▸ Texte proposé
↓↓↓

PHOTOGRAPHIE DE Philippe Massit, Office Français de la Biodiversité

Selon Interpol, le trafic d'espèces sauvages croîtrait de 5 à 7 % par an. Ce commerce illégal, pourvoyeur d'animaux de compagnie ou de produits dérivés issus d'espèces protégées, serait le quatrième plus lucratif au monde après ceux des stupéfiants, des contrefaçons et des êtres humains.

En France, un réseau régional de 200 inspecteurs de l'environnement est spécialisé dans sa répression, sous l'égide du Service de Police Judiciaire et Renseignement (SPJR) de l'Office français de la biodiversité. Face à l'essor de ces crimes contre nature, qui touche aussi l'Hexagone, leurs pouvoirs ont été étendus et les sanctions ont gagné en sévérité. Mais le nerf de la guerre réside aussi dans l'éducation de la population, estime Ismaël-Alexandre Costa, chef technicien au SPJR. Entretien.

 

Pourquoi le commerce illégal des espèces sauvages gagne-t-il de l'ampleur en France ?

Les réseaux sociaux facilitent énormément les prises de contact entre acheteurs et vendeurs. Avant il fallait se procurer des livres et aller sur des salons pour savoir comment acquérir tel ou tel animal. Maintenant il suffit d'aller sur des forums pour avoir des conseils. Cette plus grande facilité d'accès augmente les risques d'être impliqué à son corps défendant dans un trafic. Les gens qu'on auditionne ne se voient pas comme des trafiquants. Ils ont une approche de la nature complètement faussée. Ils disent aimer les animaux ; ils ont l'impression que lorsqu'ils en extraient un de la nature et le mettent en cage en le nourrissant bien et en le cajolant, ils sont des protecteurs de la nature. Or, protéger, c'est profiter de la nature sans la toucher. Il y a un vrai problème d'éducation. On est des policiers, mais on doit aussi jouer les pédagogues.

↑↑↑

Recopiez intégralement le texte sur le trafic d'espèces sauvages, sans y changer un seul mot.

▸ Enregistrements d'un jeu de données de pointage

↓↓↓

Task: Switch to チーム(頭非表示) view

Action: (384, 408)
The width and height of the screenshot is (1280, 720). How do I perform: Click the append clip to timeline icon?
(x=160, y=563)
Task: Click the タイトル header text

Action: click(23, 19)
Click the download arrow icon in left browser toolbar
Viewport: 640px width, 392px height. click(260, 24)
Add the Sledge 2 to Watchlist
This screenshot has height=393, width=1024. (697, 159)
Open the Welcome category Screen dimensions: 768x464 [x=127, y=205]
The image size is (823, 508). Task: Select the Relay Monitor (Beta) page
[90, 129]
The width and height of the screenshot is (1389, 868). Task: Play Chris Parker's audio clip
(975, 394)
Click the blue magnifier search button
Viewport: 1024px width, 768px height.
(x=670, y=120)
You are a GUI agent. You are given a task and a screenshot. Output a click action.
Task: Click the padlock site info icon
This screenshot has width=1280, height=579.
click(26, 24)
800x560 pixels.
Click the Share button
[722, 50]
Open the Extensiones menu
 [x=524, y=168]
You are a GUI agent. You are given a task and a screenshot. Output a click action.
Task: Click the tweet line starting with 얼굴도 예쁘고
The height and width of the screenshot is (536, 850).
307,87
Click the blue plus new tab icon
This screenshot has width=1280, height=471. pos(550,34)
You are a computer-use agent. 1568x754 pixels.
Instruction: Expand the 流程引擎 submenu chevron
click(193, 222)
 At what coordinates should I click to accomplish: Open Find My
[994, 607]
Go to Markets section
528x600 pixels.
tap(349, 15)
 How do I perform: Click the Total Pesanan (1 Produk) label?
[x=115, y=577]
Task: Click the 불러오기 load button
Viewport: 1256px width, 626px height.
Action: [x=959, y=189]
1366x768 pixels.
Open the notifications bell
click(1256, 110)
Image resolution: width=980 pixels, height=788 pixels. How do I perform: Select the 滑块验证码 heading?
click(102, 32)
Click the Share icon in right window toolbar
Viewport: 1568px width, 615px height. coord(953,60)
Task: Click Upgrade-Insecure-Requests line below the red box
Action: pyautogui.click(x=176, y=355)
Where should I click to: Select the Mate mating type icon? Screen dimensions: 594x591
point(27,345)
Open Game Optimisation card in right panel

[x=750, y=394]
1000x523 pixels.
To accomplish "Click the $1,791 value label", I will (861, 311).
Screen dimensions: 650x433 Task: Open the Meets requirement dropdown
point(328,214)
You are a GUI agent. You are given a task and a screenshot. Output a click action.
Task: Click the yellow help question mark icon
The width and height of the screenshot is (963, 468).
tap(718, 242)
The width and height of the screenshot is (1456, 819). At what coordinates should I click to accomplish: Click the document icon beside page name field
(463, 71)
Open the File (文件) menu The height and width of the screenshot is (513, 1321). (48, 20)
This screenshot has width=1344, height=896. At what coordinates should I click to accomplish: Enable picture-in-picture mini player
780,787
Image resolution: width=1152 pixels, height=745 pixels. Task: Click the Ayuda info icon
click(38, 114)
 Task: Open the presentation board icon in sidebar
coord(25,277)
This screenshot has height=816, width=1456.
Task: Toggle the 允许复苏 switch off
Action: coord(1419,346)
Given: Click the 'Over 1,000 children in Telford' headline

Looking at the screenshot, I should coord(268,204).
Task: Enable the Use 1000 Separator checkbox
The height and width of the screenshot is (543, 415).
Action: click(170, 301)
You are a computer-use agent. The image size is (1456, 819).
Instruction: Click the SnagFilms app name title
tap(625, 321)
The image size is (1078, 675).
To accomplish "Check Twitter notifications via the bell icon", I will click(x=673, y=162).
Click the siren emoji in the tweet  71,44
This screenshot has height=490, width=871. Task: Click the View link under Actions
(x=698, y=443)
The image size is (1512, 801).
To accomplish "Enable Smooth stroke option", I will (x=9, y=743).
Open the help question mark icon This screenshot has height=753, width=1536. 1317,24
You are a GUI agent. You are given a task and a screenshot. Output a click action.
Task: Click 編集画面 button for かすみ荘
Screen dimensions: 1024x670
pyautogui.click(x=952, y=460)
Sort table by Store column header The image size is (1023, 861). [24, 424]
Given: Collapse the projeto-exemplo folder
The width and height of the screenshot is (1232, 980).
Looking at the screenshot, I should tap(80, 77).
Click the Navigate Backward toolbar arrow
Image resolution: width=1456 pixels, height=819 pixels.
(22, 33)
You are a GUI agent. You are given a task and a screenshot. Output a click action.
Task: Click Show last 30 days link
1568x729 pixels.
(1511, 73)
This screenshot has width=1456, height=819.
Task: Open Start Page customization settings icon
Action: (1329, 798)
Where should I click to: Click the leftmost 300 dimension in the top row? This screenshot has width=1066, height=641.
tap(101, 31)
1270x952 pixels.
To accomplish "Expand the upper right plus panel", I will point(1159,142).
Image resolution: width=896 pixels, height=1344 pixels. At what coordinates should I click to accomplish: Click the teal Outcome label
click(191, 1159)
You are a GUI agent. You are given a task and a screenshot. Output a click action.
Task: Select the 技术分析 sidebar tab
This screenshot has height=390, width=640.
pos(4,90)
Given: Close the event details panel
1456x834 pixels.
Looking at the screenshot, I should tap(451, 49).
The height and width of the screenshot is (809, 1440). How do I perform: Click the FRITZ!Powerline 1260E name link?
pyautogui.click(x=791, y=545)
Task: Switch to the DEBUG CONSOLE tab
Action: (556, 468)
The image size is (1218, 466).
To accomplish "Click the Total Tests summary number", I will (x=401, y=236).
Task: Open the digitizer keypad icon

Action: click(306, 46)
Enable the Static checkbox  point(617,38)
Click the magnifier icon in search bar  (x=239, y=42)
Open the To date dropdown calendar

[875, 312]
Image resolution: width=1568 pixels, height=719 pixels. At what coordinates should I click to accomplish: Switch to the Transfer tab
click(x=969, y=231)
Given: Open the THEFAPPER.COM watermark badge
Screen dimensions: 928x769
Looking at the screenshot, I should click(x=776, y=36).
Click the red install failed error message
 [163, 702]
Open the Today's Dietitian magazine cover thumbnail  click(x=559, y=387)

↑↑↑

▸ Corrigé
PHOTOGRAPHIE DE Philippe Massit, Office Français de la Biodiversité

Selon Interpol, le trafic d'espèces sauvages croîtrait de 5 à 7 % par an. Ce commerce illégal, pourvoyeur d'animaux de compagnie ou de produits dérivés issus d'espèces protégées, serait le quatrième plus lucratif au monde après ceux des stupéfiants, des contrefaçons et des êtres humains.

En France, un réseau régional de 200 inspecteurs de l'environnement est spécialisé dans sa répression, sous l'égide du Service de Police Judiciaire et Renseignement (SPJR) de l'Office français de la biodiversité. Face à l'essor de ces crimes contre nature, qui touche aussi l'Hexagone, leurs pouvoirs ont été étendus et les sanctions ont gagné en sévérité. Mais le nerf de la guerre réside aussi dans l'éducation de la population, estime Ismaël-Alexandre Costa, chef technicien au SPJR. Entretien.

 

Pourquoi le commerce illégal des espèces sauvages gagne-t-il de l'ampleur en France ?

Les réseaux sociaux facilitent énormément les prises de contact entre acheteurs et vendeurs. Avant il fallait se procurer des livres et aller sur des salons pour savoir comment acquérir tel ou tel animal. Maintenant il suffit d'aller sur des forums pour avoir des conseils. Cette plus grande facilité d'accès augmente les risques d'être impliqué à son corps défendant dans un trafic. Les gens qu'on auditionne ne se voient pas comme des trafiquants. Ils ont une approche de la nature complètement faussée. Ils disent aimer les animaux ; ils ont l'impression que lorsqu'ils en extraient un de la nature et le mettent en cage en le nourrissant bien et en le cajolant, ils sont des protecteurs de la nature. Or, protéger, c'est profiter de la nature sans la toucher. Il y a un vrai problème d'éducation. On est des policiers, mais on doit aussi jouer les pédagogues.